Return the records word for word, from the start through the line containing "pos(409,193)". Include that line and leave the pictures out.
—————
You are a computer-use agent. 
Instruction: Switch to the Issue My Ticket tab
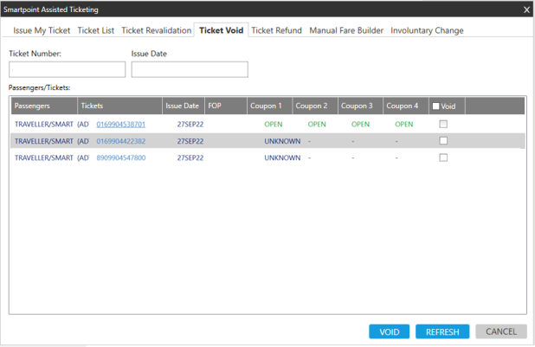pos(42,30)
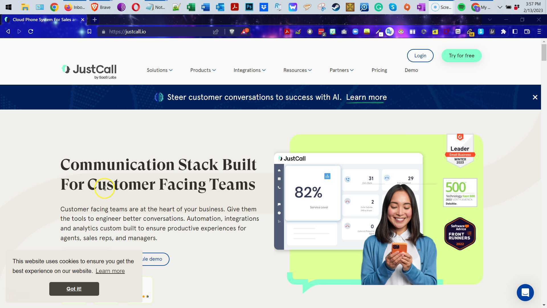Expand the Products dropdown menu
This screenshot has width=547, height=308.
pos(203,70)
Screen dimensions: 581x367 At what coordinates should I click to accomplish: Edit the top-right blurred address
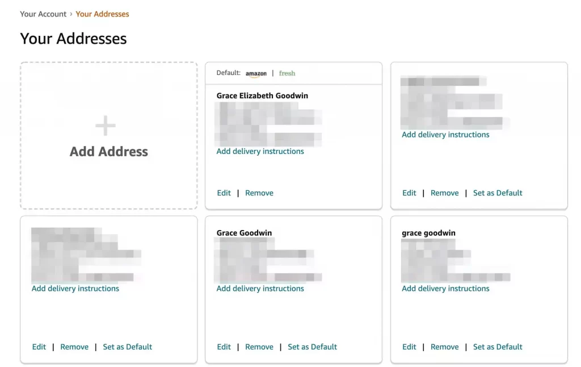pos(409,193)
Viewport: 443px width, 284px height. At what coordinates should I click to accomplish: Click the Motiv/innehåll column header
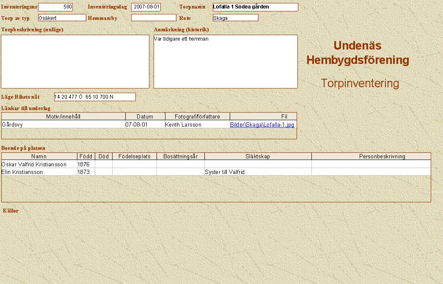click(63, 116)
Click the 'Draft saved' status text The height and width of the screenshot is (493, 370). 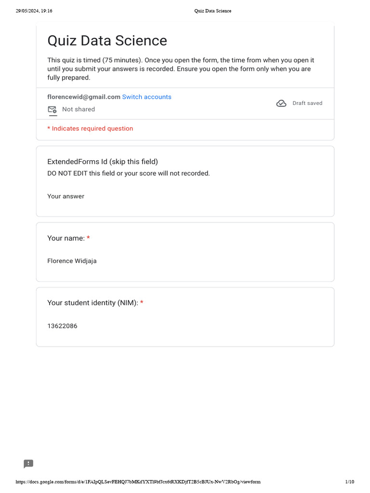click(x=307, y=103)
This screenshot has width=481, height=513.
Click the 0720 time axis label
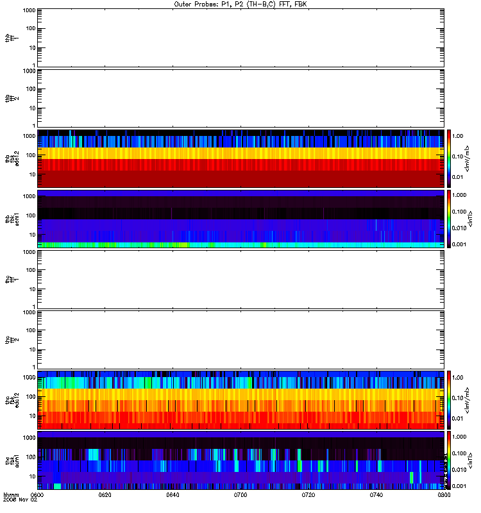(308, 495)
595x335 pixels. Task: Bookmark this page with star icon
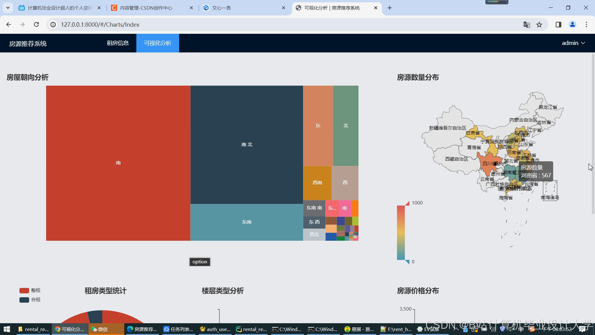[x=539, y=25]
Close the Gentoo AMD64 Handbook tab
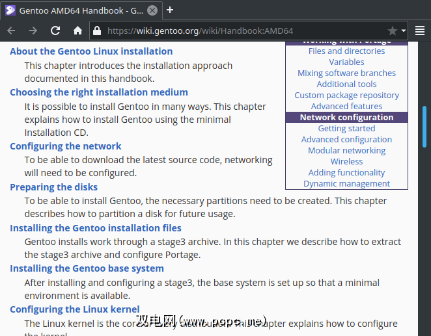Viewport: 431px width, 336px height. pos(152,10)
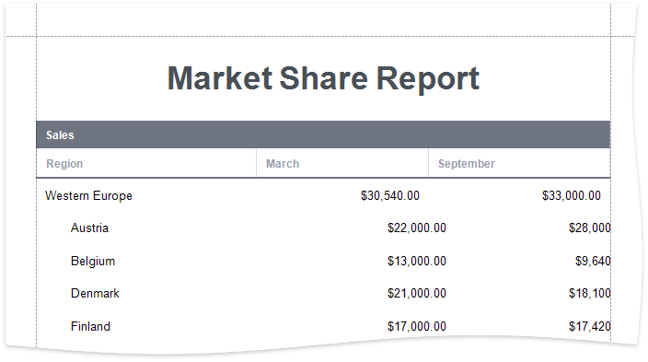Select the Denmark row label
The width and height of the screenshot is (648, 362).
(95, 293)
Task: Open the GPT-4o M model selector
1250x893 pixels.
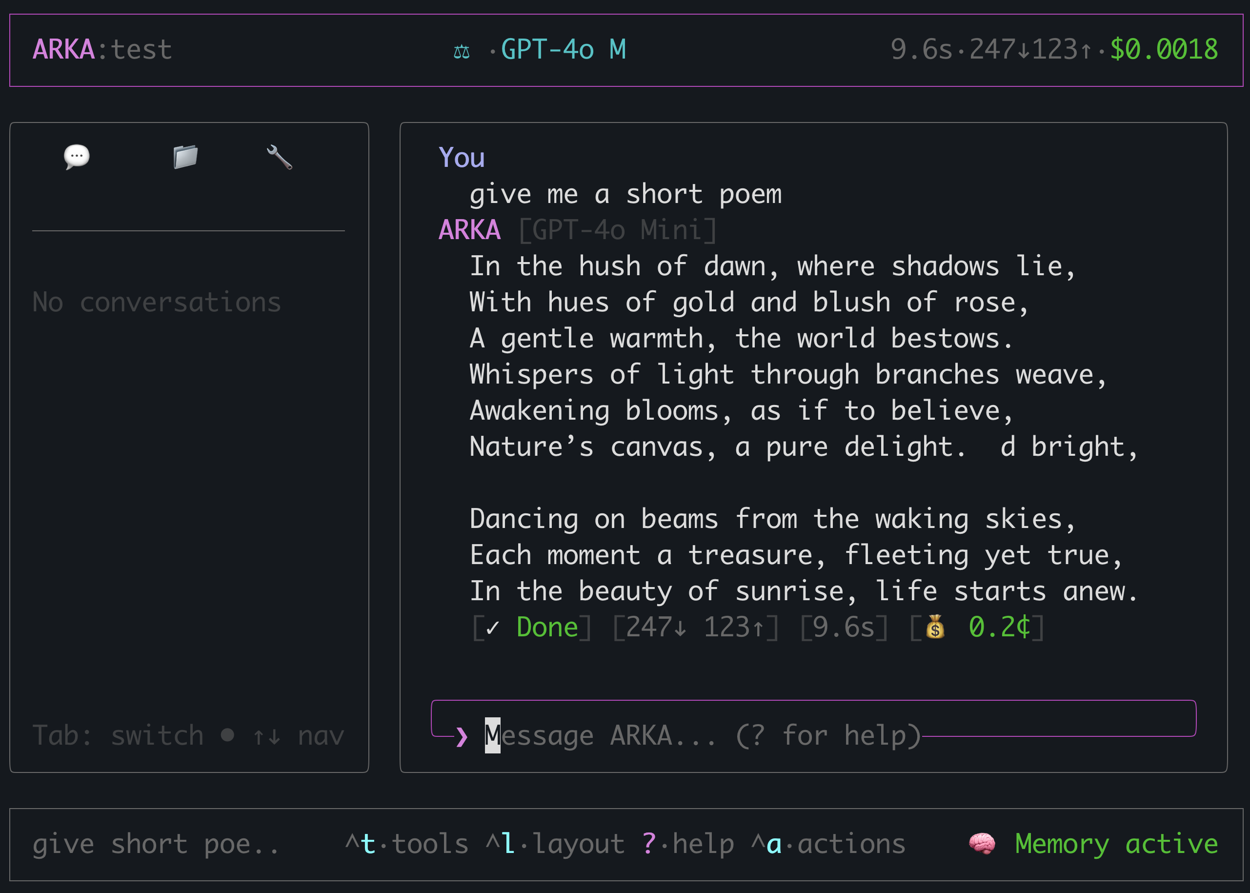Action: pos(563,50)
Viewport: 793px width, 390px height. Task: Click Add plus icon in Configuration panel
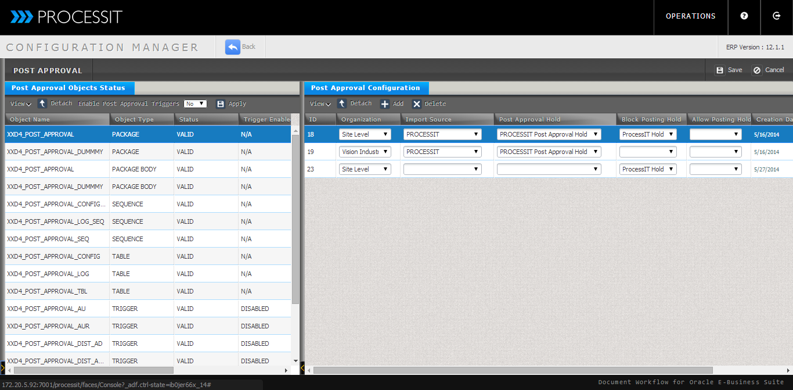click(x=385, y=104)
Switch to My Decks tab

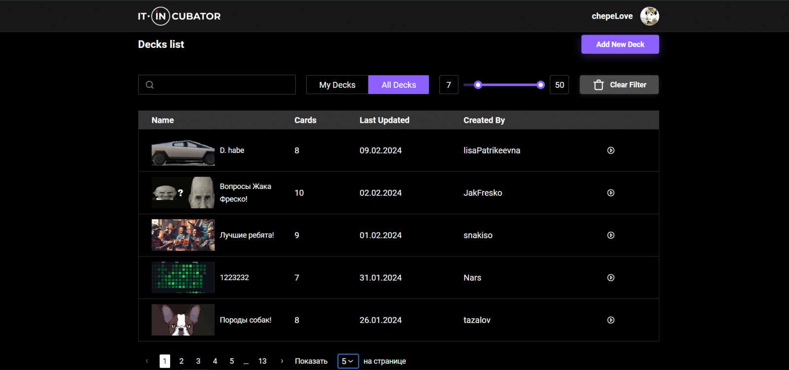pos(337,85)
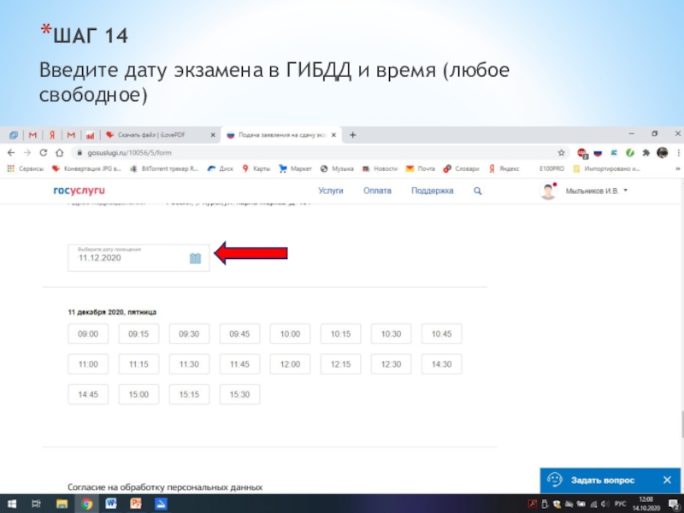
Task: Choose the 10:15 time slot
Action: tap(340, 334)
—————
EXERCISE SOLUTION:
You are a computer-use agent. 
Instruction: Switch to the Issue My Ticket tab
pos(42,30)
Expand the Products dropdown menu
This screenshot has width=547, height=308.
pos(203,70)
Screen dimensions: 581x367 At what coordinates should I click to accomplish: Edit the top-right blurred address
pos(409,193)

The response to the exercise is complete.